BY ZACHARY WIGON |

Racking Focus: How New Crowdfunding Rules Will Change the Game

The next step in the crowdfunding revolution will fundamentally change the way filmmakers work.

Racking Focus: How New Crowdfunding Rules Will Change the Game

With the announcement that Zach Braff's Kickstarter-funded Wish I Was Here has sold for $2.75 million at Sundance, it's time to take stock of the crowd-funding model. Dominic Patten has a great article up on Deadline laying out some of the details on new financial regulations that may allow the "crowd" donors to effectively become investors, which would silence one of the big criticisms of crowd-funding this far - that donors are ineligible to receive a return on their donation/investment if and when the film they support sells.

Too much time is wasted as filmmakers sit on their hands waiting for the green light.

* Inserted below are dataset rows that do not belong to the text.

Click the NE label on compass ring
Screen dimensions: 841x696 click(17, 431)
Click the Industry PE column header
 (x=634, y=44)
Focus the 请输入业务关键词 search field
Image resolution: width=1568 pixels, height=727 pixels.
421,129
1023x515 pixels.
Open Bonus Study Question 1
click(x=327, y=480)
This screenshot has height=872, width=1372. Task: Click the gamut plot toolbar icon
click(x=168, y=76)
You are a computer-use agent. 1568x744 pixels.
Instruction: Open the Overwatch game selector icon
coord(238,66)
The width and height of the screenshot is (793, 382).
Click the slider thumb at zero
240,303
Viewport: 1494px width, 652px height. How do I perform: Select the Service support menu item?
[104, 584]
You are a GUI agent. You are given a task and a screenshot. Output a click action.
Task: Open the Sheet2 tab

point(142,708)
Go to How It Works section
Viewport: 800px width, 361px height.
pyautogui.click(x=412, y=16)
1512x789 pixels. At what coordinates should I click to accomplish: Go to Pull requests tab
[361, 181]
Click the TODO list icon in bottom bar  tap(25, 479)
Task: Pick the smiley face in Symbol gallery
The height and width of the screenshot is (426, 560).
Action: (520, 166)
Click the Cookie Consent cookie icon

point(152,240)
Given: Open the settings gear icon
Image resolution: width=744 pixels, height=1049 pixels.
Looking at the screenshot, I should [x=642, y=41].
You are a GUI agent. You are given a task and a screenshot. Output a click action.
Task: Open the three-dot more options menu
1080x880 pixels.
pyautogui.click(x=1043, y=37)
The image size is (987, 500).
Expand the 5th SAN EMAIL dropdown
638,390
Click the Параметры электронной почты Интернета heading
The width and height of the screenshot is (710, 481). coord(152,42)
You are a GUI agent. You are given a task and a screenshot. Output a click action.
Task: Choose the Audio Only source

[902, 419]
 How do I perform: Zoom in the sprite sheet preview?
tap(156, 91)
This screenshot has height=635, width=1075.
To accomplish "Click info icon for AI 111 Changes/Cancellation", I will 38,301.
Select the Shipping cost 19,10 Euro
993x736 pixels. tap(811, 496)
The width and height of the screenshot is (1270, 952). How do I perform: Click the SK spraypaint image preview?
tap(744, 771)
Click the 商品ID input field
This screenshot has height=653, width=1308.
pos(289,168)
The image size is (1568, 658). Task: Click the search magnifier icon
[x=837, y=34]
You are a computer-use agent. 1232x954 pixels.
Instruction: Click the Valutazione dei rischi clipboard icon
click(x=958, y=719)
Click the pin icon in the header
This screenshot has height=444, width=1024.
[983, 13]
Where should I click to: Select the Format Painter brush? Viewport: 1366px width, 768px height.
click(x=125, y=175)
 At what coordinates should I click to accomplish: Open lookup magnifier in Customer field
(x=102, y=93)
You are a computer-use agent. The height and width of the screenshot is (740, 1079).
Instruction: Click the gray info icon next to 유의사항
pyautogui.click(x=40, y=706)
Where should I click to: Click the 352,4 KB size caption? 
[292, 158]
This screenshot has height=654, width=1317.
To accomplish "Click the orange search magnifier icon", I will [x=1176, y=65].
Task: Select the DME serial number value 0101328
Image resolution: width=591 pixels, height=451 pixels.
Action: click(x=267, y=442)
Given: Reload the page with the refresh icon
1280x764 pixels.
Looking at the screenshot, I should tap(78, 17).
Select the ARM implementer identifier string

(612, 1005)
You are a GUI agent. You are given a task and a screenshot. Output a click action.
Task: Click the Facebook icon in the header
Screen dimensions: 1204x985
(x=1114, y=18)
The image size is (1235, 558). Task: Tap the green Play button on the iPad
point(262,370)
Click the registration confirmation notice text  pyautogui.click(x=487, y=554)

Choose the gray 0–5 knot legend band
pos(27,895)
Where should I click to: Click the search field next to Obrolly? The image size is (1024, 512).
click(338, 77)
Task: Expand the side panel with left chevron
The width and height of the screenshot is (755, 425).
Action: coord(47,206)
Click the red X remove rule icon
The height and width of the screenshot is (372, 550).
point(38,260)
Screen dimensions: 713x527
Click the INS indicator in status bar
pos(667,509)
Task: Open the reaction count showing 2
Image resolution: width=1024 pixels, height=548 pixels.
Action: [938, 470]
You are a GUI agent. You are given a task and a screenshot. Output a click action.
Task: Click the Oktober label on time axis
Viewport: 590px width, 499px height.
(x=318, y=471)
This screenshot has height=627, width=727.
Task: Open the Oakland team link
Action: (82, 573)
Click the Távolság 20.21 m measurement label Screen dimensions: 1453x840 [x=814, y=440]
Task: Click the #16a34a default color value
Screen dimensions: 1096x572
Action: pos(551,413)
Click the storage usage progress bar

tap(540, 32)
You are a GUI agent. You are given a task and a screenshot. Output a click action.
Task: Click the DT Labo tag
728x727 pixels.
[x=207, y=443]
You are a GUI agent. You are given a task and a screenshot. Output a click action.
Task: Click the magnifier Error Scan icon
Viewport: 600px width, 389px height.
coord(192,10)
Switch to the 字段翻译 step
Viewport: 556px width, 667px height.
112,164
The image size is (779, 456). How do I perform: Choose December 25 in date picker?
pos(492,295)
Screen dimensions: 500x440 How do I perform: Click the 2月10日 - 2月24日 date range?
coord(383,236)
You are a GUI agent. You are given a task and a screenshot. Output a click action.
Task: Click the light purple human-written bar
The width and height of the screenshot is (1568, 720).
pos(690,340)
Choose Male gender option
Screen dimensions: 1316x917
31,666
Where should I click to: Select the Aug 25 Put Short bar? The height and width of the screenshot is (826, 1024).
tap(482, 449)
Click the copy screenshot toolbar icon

Allowing fans and donors to become investors in projects they choose to support is a fantastic idea, and the potential held within it cannot be understated. As Patten points out, not only does this allow crowds to actively benefit in the success of the projects they support, but it also allows for an additional benefit for filmmakers. One of the most frustrating components of being an independent filmmaker in 2014 is the constantly hassle of going back and forth to various investors and entities with a number of projects that rest in development for a protracted period of time, waiting for the ever-desired green light that means financing is in place and the project is a go. Too much time is wasted as filmmakers sit on their hands waiting for this signal - plenty of great filmmakers have had to spend years in between projects without making work.

Gone may be the days of waiting years to try to get a movie financed; far better to realize in 30 days that your film idea is an unpopular one.

All that can change if crowdfunding becomes even more popular, as it no doubt will become if donors can become investors. Patten makes the excellent point that with Kickstarter and other crowdfunding sites, a set limit by which point the project will expire means a filmmaker will have an answer to whether or not their project will be financed within (typically) 30 or so days. This could lead to a great level of efficiency in indie filmmaking, as filmmakers can find out which projects have traction and which don't with greater speed than ever before. If filmmakers gravitate more exclusively to the crowdfunding model, gone may be the days of waiting years to try to get a movie financed; far better to realize in 30 days that your film idea is an unpopular one than after shopping it around for ages. This allows filmmakers to shift their priorities to other projects with greater ease.

All that isn't to say that difficult films can't or shouldn't still get financed - there are plenty of wonderful films that have had to really run a gamut of trials in order to make it into production - but merely that, if a new crowdfunding paradigm is established, much of the limbo and uncertainty that defines life as a professional independent filmmaker may be mitigated. And who can argue with greater efficiency and clarity for an all too inefficient and hazy profession?